Prima curiosità. Anne-Marie Mucel, mamma di madame Liberté, era naturalizzata francese ma nata a Milano dove visse fino al  1933, quando incontrò l’industriale Louis Bardot che decise di sposare e di seguire a Parigi, dove l’anno dopo nacque Brigitte. La bambinaia Dada, molto amata dalla futura attrice come si legge nelle sue memorie, era lombarda e la leggenda vuole che insegnò a Brigitte a parlare fin da bimba la lingua di Dante, poi praticata a fasi alterne. 

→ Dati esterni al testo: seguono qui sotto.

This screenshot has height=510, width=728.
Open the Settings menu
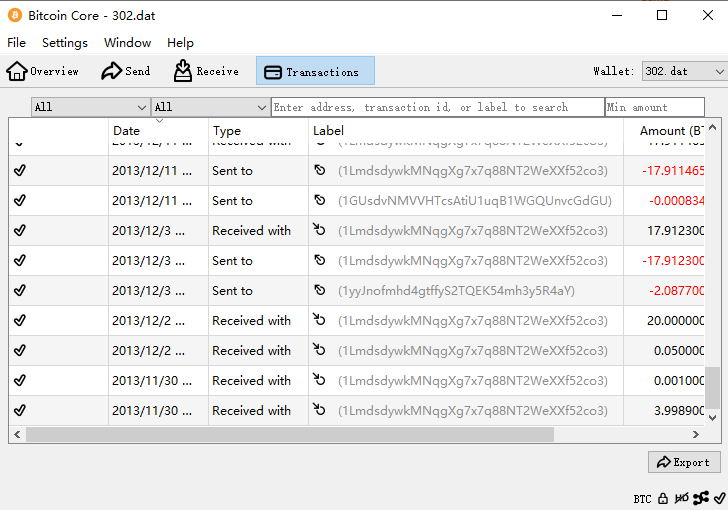pos(65,43)
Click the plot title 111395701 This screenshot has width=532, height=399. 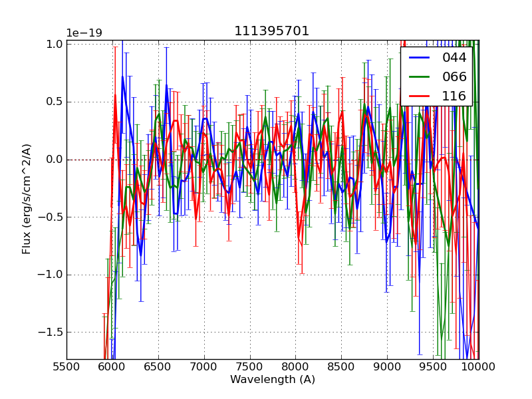(272, 31)
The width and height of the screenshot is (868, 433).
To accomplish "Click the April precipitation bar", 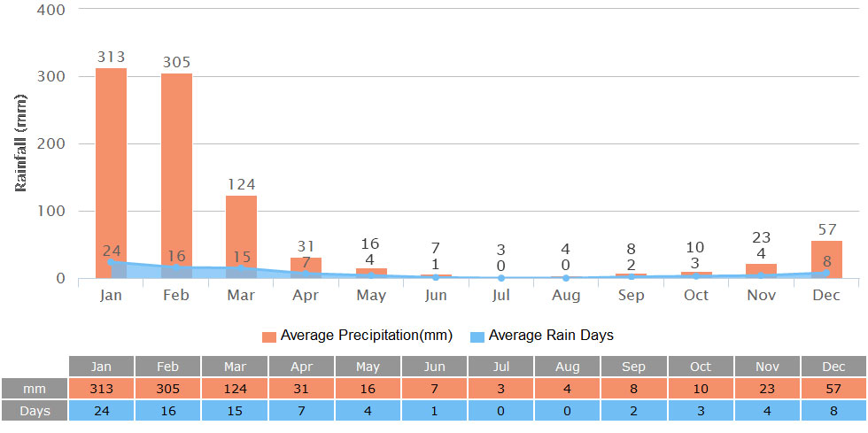I will click(x=306, y=265).
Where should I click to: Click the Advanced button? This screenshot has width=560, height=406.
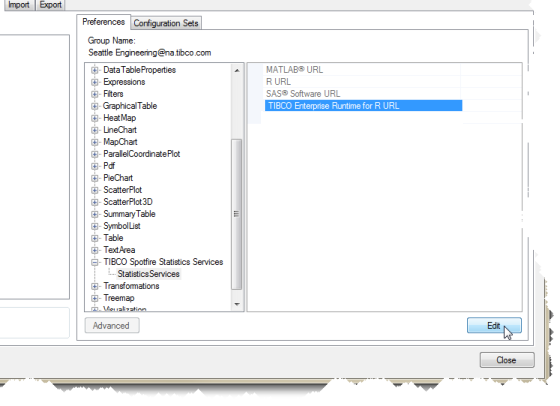click(111, 326)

Un acquerello dall’account FB di Milo Manara

Seconda curiosità, questa decisiva per la carriera di B. B. Quando Brigitte non aveva ancora vent’anni, era indecisa se intraprendere la carriera di ballerina (studiava danza classica) o di modella. Fu a Parigi l’agente delle star Olga Horstig, interpellata da Brigitte su suggerimento del fidanzato e poi marito Roger Vadim, a consigliarle neppure ventenne di fare un viaggio a Roma per farsi conoscere nell’ambiente di Cinecittà. E lì che fa un provino per Mino Monicelli che sarà un clamoroso buco nell’acqua. Monicelli le dirà di lasciar perdere le velleità di attrice, per affermare qualche anno dopo che non si era accorto delle potenzialità di Brigitte. Ebbe ragione comunque la signora Horsting, perché già nel 1954 B. B. recitava a Cinecittà accanto a Giorgio Albertazzi e Lucia Bosè nel film Tradita. Poi arrivarono altre comparsate, fino a Mio figlio Nerone (regia di Steno)  dove l’imperatore pazzo è interpretato da Alberto Sordi mentre il ruolo di Seneca era toccato a Vittorio De Sica.

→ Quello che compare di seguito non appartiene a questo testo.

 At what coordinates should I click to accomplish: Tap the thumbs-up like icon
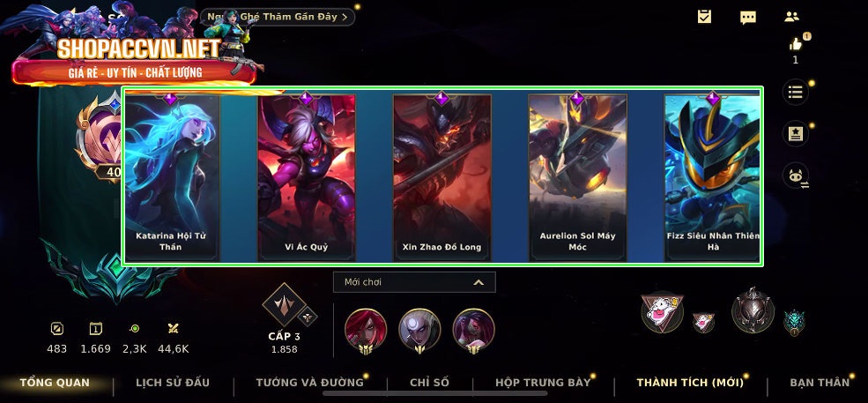pos(796,44)
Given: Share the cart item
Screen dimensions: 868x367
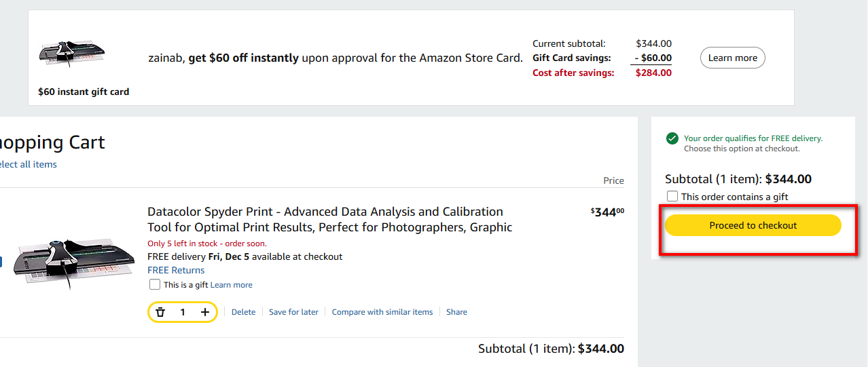Looking at the screenshot, I should point(456,312).
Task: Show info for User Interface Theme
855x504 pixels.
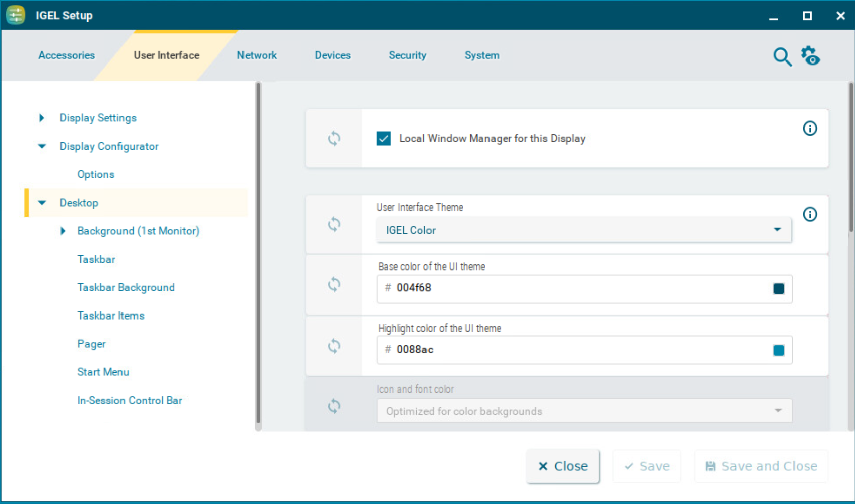Action: coord(810,214)
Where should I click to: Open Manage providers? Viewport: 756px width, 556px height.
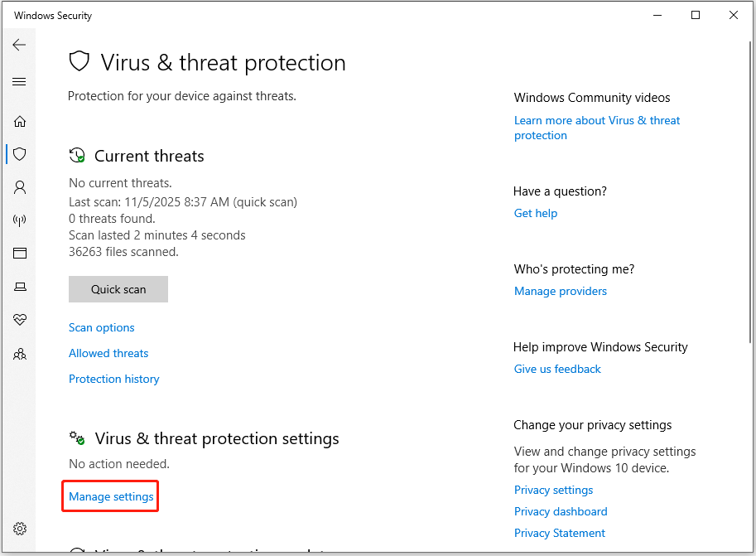pyautogui.click(x=560, y=291)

Sul set avvenne il colpo di scena decisivo per la carriera successiva, come racconta la stessa Brigitte:

Quando ho interpretato Poppea in quel film mediocre, ho dovuto farmi decolorare dal parrucchiere della produzione perché Poppea era bionda. È stata l’unica cosa positiva di quel film.

B. B., dai capelli naturali castano chiari, sarebbe diventata bionda fino ai nostri giorni. In quella metà degli anni Cinquanta, Brigitte si fece ovviamente notare per la sua spontaneità e bellezza a Cinecittà e nei locali notturni di via Veneto. Viveva a Roma con Ursula Andress in una stanzetta a piazza di Spagna. Nel 1956, sarebbe avvenuta l’esplosione della “bomba Bardot” sul grande schermo con il film Piace a troppi di Roger Vadim, censurato in Italia in alcune scene osé e finanche nel titolo originale di E Dio creò la donna (Dio non poteva essere nominato invano).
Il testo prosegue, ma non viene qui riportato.